##### EXCERPT PROVIDED

Friday, April 18, 2008

Hasta la pasta singletania

I received a phone call from a good friend of mine from home last night. His question was simple.

"So. What's up with you and this Seth guy?"

As in-- "Amy. For real? You're actually someone's girlfriend now?"

Yes. As a matter of fact I am. Apparently I forgot to share my letter of resignation from the single world with the rest of you. So here is a copy of what I forwarded to the proper Singleton Authorities when I discovered that I would no longer be a voting member of their society.

Dear land of Singletania,

I promptly would like to declare my letter of resignation as a singleton princess. While I have enjoyed the many, many years I so graciously paraded around in the world of Singletania, eating my weight in Girl Scout cookies, downing Jack n' cokes until my liver cried out in pain, petting cats and wishing on just about every star in the sky for Prince Charming, another job opportunity has presented itself that i cannot possibly pass up.

The employers of Relationshipomowoc offered me a position in their Girlfriendcy department, wooing me with their promises of roses and kisses and hugs and hand holding and free dinners and even the occasional "Honey do" list. (With summer approaching and the need for a window A/C unit to be installed in my 4th floor apartment you must understand my plight). There is even a possibility of a promotion and relocation to the land of Wife du Lac. You know how I greatly enjoy career advancement.

It is with great sadness that I return my Singletania driver's license granting me privileges to be the wild single girl, along with my jar of commitment phobia.

I apologize for any betrayal you may feel as a result of my resignation. I would also like to apologize in advance for infecting you with Third Wheel Syndrome.

All the best on your quest to find the one,

Amy

P.S. When the heck are you going to get your act together and find yourself a boyfriend?

##########
##### RECORDS PROVIDED

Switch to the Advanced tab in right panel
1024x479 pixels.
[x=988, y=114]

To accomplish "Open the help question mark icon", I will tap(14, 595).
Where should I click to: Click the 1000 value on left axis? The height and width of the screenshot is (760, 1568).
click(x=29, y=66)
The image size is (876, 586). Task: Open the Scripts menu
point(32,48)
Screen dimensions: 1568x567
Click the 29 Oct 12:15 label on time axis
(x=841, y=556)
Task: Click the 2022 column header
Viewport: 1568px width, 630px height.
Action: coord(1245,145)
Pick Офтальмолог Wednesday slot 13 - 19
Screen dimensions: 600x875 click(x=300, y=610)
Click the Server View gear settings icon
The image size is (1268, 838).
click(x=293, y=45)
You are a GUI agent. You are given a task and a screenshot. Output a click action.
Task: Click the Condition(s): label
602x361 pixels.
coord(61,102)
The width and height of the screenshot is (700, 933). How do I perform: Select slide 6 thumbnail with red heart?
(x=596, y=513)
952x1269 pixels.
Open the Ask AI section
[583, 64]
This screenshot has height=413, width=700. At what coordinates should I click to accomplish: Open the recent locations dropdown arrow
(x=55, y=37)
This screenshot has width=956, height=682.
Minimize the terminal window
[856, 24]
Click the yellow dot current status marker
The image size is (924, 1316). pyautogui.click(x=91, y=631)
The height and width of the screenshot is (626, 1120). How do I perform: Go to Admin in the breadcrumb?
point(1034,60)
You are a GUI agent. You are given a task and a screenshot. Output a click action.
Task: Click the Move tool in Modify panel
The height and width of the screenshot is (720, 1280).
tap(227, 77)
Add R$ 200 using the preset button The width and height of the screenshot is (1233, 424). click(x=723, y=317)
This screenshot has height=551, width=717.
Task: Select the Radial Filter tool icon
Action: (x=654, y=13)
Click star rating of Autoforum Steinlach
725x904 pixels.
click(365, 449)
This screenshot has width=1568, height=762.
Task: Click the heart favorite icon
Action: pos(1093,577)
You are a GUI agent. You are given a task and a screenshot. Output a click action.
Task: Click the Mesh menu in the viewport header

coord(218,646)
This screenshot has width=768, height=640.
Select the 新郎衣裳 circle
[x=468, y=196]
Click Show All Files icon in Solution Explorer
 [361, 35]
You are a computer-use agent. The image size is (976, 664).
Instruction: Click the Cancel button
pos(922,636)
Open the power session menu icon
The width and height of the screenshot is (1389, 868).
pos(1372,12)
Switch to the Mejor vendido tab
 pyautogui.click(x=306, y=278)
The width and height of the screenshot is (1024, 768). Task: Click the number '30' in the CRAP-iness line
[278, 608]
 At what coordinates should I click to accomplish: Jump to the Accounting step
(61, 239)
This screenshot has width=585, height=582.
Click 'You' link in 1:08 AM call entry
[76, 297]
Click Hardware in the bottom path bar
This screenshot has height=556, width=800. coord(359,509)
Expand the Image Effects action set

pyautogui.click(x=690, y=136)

##########

## [USING THE INFORMATION]
A. In the blog post, list each promise the employers of Relationshipomowoc used to woo Amy.
B. Copy the stretch of the blog post from "It is with great" through "of commitment phobia.", reproducing it word for word.

## [OUTPUTS FOR THE TASKS]
A. roses, kisses, hugs, hand holding, free dinners, the occasional "Honey do" list

B.
It is with great sadness that I return my Singletania driver's license granting me privileges to be the wild single girl, along with my jar of commitment phobia.